El 18 de noviembre de 1302, el papa Bonifacio VIII emitió la bula Unam sanctamen en protesta contra los actos del rey de Francia Felipe IV, quien estaba recortando los privilegios legales del clero. La declaración principal de la bula fue la autoridad papal absoluta: Bonifacio retomó de Cipriano de Cartago la doctrina de que la única opción para toda la humanidad, y sobre todo para sus gobernantes, era someterse exclusivamente a la Iglesia Católica. Por fuera no había salvación.
El 31 de octubre de 1517, el profesor de teología Martín Lutero envió una carta al arzobispo de Maguncia, Alberto de Brandeburgo, en la que criticaba el sistema de indulgencias, un arreglo vulgar por el que la iglesia romana explotaba los méritos de Jesús como si fueran minas de plata bolivianas para, literalmente, vender el perdón de los pecados. Lutero acompañó esta queja con un gesto más dramático: en la puerta de la Iglesia de Todos los Santos de Wittenberg clavó públicamente una copia de la carta, con sus famosas 95 tesis sobre la eficacia de las indulgencias.
Esos clavos sellaron el ataúd de la Unam sanctam. Lo que siguió fue guerra.
Por supuesto, en Europa no era nada nuevo matar por religión: casi exactamente un siglo antes, el checo Jan Hus había sido quemado por hacer casi las mismas críticas a la corrupción de la iglesia romana. Ya en el siglo XIII el papa Inocencio III, que de Inocencio no tenía nada, había ordenado un genocidio en el Languedoc para eliminar la secta albigense, y más tarde el papa Inocencio VIII hizo lo mismo con los valdenses. De la mano de la Inquisición, que ha sido descrita y denunciada de sobra, el costal mal cosido que es la nación española se fundó sobre una guerra territorial contra los moros (cuya llegada a la Hispania visigoda también había sido por la fuerza) y sobre el desplazamiento forzado de los judíos.
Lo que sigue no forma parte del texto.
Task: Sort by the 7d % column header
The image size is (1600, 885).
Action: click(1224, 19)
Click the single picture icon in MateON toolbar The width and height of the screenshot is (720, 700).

(El caso español es singular: España exportó a América la Edad Media y todos sus males cuando esta ya había acabado, y todavía hoy hay españoles ilusos que creen que los Reyes Católicos le hicieron al mundo un favor. Los filipinos, belgas, holandeses, ecuatoguineanos, hispanoamericanos y demás descendientes de pueblos que se dieron el gusto de quitarse de encima la corona española solo deberían sentir simpatía por los catalanes que no quieren ser parte en ese deshonroso legado.)
De manera que el mutuo destripamiento entre católicos y protestantes fue apenas continuación de una costumbre ya establecida: ni siquiera quienes primero intentaron secularizar Europa salieron con las manos limpias. El papel que terminó cumpliendo el protestantismo fue añadir un leño más a la hoguera. En materia de ejecuciones los evangélicos no tienen nada que criticarle a Roma: tan culpable es Belarmino por la muerte de Giordano Bruno como lo es Calvino por la muerte de Miguel Servet (y muchos otros).
La Reforma Protestante despedazó a Europa y no logró la regeneración moral que buscaba. Los problemas persistieron, pero ahora con más perpetradores. El coleccionista de mujeres Enrique VIII, maldita para siempre sea su memoria, declaró su propia iglesia y ensangrentó Inglaterra por generaciones. En todo el mundo se siguió asesinando con la excusa de la defensa de la fe, tanto en el bando católico como en el bando protestante, así como en muchos otros bandos nuevos, y en Latinoamérica el esfuerzo por ponerle fin a la Edad Media también nos ha costado muertos. Sigue habiendo codicia descarada, tanto de un bando como del otro. Sigue habiendo depravación, tanto de un bando como del otro. Sigue habiendo oposición a la ciencia, tanto de un bando como del otro. Sigue habiendo intromisión en los asuntos del estado, tanto de un bando como del otro. Lejos de purificar la religión, la Reforma multiplicó sus efectos nocivos.
Lutero fue tan desastroso para los estados como mal modelo moral. Si bien no fue él quien sembró la semilla del antisemitismo alemán, sí la regó con abundante bilis. A diferencia de Darwin, a quien los nazis deformaron irreconociblemente para cubrir su campaña asesina de un aura intelectual, a Lutero bastó con citarlo en sus propias palabras.
Lo único que cabe agradecerle a Lutero fue haber roto el monopolio católico de la verdad. Hoy no tiene consecuencias contradecir a un papa. En tiempos medievales la excomunión de un rey era su muerte política; hoy Londres tiene un alcalde musulmán y no es ningún problema. La única cosa buena que nos dejó la Reforma fue abrir un espacio de crítica, en el que se sintió cómoda mientras le fue útil, pero luego se espantó de él y lo cedió a un ocupante más digno: la Ilustración.